Selon lui, le Ministère pourrait se tourner vers des structures gonflées à l'air qui isoleraient les sols contaminés du reste de la ville de Lac-Mégantic.

M. Green s'inquiète aussi des méthodes utilisées pour décontaminer les sols excavés du centre-ville. L'utilisation de fours mobiles pour brûler les hydrocarbures pourrait provoquer l'émission de fumées toxiques dans l'atmosphère, avance l'écologiste.

Les trois zones de la catastrophe

Zone d'impact

C'est l'endroit où se situe la voie ferrée et où le déraillement s'est produit. «Ça, c'est tout excavé, excepté pour une petite lisière», résume Paul Benoit, du ministère de l'Environnement. Il s'agit du chantier qui a été jugé prioritaire l'été dernier.

Zone incendiée

Cette section est située en contrebas de la zone d'impact. Lorsque le convoi a déraillé, une bonne partie du pétrole s'est enflammé et s'est écoulé de la zone d'impact jusqu'à la zone incendiée, ravageant tout sur son passage. «C'est la zone qui nous reste à excaver», explique Paul Benoit.

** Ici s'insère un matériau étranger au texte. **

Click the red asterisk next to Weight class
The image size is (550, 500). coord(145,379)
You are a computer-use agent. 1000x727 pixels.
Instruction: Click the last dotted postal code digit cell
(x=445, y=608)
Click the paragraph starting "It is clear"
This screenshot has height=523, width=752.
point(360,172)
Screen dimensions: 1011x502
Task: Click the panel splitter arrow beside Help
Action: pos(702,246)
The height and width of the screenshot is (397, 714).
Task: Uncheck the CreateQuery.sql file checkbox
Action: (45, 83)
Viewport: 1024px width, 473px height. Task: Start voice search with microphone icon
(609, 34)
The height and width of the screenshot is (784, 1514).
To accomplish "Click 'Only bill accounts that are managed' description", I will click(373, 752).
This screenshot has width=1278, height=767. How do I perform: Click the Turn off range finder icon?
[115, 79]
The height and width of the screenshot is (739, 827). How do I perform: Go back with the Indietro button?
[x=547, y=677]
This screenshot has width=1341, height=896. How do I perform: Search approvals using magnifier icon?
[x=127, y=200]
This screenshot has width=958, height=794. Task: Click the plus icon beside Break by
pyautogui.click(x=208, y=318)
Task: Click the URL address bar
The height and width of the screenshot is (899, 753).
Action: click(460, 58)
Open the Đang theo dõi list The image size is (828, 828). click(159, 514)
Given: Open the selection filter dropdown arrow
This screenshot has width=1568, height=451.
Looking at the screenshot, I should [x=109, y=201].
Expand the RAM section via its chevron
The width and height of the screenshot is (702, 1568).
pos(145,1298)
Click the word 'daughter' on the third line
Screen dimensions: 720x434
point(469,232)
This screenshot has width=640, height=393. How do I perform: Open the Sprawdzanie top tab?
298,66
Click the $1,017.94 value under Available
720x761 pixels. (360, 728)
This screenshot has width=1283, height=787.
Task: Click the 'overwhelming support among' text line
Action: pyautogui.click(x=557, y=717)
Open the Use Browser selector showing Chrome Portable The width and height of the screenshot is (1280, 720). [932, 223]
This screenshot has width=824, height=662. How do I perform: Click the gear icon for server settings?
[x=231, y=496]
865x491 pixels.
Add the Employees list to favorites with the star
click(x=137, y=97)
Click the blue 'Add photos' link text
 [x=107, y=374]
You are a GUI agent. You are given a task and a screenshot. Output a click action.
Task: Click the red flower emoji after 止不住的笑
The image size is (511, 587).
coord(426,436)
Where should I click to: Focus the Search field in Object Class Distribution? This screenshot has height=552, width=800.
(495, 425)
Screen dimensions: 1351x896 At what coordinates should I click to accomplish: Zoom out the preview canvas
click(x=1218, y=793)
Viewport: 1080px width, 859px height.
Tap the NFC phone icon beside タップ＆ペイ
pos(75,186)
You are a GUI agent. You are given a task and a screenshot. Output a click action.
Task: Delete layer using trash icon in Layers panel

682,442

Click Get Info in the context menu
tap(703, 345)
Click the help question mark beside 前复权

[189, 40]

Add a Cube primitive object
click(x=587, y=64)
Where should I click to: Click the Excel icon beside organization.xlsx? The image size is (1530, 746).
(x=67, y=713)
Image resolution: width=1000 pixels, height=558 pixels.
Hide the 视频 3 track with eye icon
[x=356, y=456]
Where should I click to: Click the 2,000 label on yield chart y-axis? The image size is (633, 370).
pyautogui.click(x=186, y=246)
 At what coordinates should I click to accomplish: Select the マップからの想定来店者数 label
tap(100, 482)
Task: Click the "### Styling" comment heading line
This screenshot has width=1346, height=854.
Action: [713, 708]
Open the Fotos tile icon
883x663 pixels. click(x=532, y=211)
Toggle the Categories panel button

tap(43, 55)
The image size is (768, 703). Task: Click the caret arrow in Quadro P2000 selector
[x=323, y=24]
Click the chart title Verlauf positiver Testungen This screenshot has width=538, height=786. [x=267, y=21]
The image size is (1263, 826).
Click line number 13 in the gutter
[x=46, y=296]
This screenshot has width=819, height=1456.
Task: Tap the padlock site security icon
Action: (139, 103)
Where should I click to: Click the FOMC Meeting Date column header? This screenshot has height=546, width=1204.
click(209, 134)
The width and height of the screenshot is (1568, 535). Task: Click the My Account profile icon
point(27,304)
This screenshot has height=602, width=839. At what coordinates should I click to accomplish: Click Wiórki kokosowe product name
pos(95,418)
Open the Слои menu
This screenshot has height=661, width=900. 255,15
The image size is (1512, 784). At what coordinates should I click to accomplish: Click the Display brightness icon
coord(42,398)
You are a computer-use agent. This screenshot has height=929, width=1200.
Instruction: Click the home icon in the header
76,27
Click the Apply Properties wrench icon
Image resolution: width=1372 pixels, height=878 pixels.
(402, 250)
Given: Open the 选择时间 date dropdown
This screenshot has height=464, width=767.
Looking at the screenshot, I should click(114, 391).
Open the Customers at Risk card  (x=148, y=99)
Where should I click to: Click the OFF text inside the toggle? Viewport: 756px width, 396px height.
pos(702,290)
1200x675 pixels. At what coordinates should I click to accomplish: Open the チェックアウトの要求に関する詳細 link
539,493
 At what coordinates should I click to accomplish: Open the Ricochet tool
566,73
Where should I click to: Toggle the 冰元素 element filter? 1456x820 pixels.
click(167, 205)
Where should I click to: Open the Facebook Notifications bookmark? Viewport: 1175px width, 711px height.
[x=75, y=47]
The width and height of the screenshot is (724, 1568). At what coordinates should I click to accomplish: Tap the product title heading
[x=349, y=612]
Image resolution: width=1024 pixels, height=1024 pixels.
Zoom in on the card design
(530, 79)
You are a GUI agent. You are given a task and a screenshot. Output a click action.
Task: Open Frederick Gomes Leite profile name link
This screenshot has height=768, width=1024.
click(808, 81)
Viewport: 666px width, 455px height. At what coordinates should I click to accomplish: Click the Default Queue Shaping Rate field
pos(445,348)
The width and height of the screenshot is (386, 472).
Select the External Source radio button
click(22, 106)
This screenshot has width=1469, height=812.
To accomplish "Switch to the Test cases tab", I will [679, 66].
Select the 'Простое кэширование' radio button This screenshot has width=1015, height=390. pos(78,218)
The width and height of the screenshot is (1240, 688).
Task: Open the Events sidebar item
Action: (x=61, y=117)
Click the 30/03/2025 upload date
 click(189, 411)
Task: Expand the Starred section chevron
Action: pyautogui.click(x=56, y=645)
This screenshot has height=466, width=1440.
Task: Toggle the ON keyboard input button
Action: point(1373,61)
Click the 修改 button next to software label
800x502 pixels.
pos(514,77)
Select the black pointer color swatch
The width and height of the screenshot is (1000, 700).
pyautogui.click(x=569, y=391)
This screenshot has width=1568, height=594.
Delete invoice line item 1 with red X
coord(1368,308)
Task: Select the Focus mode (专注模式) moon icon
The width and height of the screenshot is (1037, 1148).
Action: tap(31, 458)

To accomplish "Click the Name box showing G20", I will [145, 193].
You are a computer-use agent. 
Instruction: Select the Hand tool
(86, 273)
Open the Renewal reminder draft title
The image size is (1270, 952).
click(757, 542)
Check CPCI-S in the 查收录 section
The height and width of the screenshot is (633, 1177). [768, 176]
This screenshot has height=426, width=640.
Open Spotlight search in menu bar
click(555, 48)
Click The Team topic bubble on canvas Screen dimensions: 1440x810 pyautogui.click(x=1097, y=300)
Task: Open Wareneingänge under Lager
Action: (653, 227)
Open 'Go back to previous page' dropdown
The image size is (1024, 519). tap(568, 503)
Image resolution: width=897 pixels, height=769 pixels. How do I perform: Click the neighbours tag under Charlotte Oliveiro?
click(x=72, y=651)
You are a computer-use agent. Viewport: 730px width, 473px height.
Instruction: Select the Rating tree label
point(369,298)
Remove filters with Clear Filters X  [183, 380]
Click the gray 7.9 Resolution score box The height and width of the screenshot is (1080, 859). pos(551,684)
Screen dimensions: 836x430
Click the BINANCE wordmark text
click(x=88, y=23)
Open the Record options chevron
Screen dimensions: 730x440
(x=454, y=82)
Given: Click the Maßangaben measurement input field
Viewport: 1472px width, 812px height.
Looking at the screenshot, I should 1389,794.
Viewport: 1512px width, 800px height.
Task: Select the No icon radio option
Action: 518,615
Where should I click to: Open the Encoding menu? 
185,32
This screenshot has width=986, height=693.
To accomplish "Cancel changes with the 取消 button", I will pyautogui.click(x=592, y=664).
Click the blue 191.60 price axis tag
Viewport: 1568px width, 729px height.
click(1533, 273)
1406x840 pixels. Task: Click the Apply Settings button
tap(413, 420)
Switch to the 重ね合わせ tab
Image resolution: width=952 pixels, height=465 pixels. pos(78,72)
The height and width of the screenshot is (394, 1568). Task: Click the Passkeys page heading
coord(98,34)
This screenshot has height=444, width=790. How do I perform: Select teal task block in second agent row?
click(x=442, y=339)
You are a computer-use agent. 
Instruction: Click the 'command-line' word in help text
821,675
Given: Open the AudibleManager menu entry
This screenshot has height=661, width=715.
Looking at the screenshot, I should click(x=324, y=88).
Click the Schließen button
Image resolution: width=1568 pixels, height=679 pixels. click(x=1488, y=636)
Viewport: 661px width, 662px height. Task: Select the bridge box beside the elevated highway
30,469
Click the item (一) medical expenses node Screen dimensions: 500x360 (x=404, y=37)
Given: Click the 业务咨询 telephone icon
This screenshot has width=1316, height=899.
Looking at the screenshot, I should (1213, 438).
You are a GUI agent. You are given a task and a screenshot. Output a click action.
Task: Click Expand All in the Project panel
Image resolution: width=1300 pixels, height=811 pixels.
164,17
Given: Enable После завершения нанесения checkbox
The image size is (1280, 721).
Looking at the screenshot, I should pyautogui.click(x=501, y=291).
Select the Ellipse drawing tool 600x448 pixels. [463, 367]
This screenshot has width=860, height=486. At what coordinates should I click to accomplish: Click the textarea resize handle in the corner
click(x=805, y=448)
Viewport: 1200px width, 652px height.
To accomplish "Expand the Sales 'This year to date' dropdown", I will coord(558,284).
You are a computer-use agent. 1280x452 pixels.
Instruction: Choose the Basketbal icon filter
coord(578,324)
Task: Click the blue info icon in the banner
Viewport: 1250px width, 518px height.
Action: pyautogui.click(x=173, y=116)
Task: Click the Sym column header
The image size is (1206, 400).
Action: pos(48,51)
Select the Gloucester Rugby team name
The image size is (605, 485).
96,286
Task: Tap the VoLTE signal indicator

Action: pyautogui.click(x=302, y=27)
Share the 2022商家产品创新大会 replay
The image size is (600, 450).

Zone de bâtiments contaminés

Cette zone a été contaminée par des quantités importantes de pétrole dans la foulée du déraillement ferroviaire, sans toutefois être consumée par l'incendie. Des édifices commerciaux et d'habitation y sont toujours debout. Il y a des bâtiments «qui ne sont pas contaminés, d'autres qui sont fortement contaminés», explique Paul Benoit. La Ville décidera lesquels seront expropriés et détruits.